Gernot Kunz, Lektor am Institut für Biologie an der Karl-Franzens-Universität in Graz und wissenschaftlicher Mitarbeiter beim Universalmuseum Joanneum, erklärt, was für ihn die großen Vorteile an iNaturalist sind: „Das eine ist die Biodiversitätsforschung. Dass man viele Datensätze in kurzer Zeit produzieren kann, die wissenschaftlich wertvoll sind. Aber auch in der Lehre hat die App für mich eine sehr wertvolle Bedeutung. Schüler und Schülerinnen in ihrer Freizeit zum Beobachten und autodidaktischem Lernen zu motivieren, ist ein ganz wesentlicher Bestandteil.“

In seinen Bestimmungskursen auf der Universität sei iNaturalist seit Jahren im Einsatz – und die ideale Gelegenheit, das Erlernte praktisch anzuwenden. Umso wichtiger, denn wie er weiter ausführt, gehe die Artenkenntnis unter den jungen Menschen immer weiter zurück. Die modernen Disziplinen der Biologie, wie etwa die Genetik oder Molekularbiologie, aber auch der Biologieunterricht in der Schule würden einiges dazu beitragen. „Die Zeit, in der einem Kind eine Artenkenntnis vermittelt wird, ist praktisch null geworden. Auch viele Lehrkörper besitzen diese heute nicht mehr."

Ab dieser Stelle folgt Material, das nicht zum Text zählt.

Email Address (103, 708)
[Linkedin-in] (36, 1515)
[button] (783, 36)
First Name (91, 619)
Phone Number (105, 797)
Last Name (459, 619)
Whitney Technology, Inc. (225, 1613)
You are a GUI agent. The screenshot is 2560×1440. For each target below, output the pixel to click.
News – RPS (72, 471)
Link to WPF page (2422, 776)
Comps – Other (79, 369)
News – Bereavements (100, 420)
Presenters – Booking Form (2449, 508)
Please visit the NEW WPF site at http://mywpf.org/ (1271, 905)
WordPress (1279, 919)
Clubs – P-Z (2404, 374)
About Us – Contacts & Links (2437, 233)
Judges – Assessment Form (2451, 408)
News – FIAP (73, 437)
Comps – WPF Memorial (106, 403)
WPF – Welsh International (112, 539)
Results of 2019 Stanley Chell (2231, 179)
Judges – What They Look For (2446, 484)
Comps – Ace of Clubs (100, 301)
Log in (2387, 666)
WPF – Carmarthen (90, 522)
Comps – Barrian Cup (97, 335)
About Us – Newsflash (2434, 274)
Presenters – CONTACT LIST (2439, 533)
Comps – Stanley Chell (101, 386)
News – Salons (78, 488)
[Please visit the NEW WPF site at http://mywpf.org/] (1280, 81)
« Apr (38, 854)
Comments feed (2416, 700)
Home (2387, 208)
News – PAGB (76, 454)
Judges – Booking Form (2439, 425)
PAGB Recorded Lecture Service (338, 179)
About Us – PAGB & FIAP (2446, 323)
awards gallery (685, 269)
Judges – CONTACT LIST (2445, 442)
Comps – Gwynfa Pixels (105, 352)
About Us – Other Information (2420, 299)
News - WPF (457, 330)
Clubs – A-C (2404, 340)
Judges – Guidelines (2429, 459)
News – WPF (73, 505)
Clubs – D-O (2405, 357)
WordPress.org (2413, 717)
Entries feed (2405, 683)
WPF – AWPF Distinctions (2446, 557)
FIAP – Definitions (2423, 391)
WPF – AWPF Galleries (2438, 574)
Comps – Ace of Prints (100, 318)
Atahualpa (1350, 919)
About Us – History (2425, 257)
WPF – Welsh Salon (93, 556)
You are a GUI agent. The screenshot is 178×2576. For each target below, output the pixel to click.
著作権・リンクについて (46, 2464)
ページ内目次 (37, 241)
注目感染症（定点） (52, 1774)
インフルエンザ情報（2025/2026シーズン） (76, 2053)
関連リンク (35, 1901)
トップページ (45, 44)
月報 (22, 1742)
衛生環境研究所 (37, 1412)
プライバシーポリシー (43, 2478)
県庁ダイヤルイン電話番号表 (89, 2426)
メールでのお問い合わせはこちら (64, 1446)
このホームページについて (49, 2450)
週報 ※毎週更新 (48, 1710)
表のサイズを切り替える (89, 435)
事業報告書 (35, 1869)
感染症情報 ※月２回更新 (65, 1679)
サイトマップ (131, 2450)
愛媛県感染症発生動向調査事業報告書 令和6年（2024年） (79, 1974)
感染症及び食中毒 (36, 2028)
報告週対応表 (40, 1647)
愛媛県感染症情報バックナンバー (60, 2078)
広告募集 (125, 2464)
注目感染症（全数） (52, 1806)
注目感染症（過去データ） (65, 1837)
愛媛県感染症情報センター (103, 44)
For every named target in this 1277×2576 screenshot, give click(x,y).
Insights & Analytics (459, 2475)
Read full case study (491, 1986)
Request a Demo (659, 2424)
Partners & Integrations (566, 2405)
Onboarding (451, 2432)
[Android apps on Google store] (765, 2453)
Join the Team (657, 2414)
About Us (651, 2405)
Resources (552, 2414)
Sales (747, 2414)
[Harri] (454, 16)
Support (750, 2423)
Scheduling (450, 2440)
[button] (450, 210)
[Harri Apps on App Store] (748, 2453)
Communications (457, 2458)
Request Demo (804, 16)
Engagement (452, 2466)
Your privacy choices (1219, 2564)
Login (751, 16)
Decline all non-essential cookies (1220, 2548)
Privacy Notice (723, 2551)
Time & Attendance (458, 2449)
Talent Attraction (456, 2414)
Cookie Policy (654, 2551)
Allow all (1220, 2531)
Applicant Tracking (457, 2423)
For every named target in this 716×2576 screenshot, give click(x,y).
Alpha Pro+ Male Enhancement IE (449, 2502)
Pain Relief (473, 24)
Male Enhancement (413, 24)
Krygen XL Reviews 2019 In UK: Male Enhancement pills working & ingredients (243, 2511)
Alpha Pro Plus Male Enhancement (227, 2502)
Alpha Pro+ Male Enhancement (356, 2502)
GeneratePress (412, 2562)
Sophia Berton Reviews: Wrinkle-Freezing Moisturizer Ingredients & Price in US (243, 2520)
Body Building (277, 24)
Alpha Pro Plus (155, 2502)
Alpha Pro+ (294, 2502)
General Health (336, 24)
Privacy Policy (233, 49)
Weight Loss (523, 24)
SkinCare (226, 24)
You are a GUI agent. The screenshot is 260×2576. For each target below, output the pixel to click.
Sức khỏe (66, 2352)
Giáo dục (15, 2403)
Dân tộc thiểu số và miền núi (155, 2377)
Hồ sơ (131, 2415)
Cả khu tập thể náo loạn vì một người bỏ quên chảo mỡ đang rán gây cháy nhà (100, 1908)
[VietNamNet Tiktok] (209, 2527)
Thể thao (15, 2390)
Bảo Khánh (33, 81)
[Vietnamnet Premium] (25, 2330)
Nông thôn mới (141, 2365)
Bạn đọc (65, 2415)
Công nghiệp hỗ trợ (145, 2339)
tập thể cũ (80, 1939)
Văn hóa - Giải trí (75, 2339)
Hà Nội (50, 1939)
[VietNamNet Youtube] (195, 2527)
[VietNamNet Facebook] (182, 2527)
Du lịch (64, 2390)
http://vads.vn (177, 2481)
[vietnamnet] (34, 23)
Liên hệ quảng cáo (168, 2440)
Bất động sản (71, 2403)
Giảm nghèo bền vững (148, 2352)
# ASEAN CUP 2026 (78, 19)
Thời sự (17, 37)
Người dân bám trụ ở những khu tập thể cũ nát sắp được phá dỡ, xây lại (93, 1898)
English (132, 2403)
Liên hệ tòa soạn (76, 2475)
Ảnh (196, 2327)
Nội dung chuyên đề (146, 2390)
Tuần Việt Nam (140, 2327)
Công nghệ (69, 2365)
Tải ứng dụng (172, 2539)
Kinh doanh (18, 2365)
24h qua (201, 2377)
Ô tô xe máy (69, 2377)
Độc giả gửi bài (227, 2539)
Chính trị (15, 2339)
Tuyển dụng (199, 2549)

Doch mit iNaturalist soll es zu einer neuen Sensibilisierung kommen – einer App, die mittlerweile rund um den Globus genutzt wird. Letztes Jahr wurden innerhalb der vier Tage der „City Nature Challenge“ mehr als 1,5 Millionen hochgeladene Fotos verzeichnet. Neben der Wissenschaft profitieren auch die Teilnehmerinnen und Teilnehmer – sie können die Natur vor ihrer eigenen Haustür besser kennenlernen.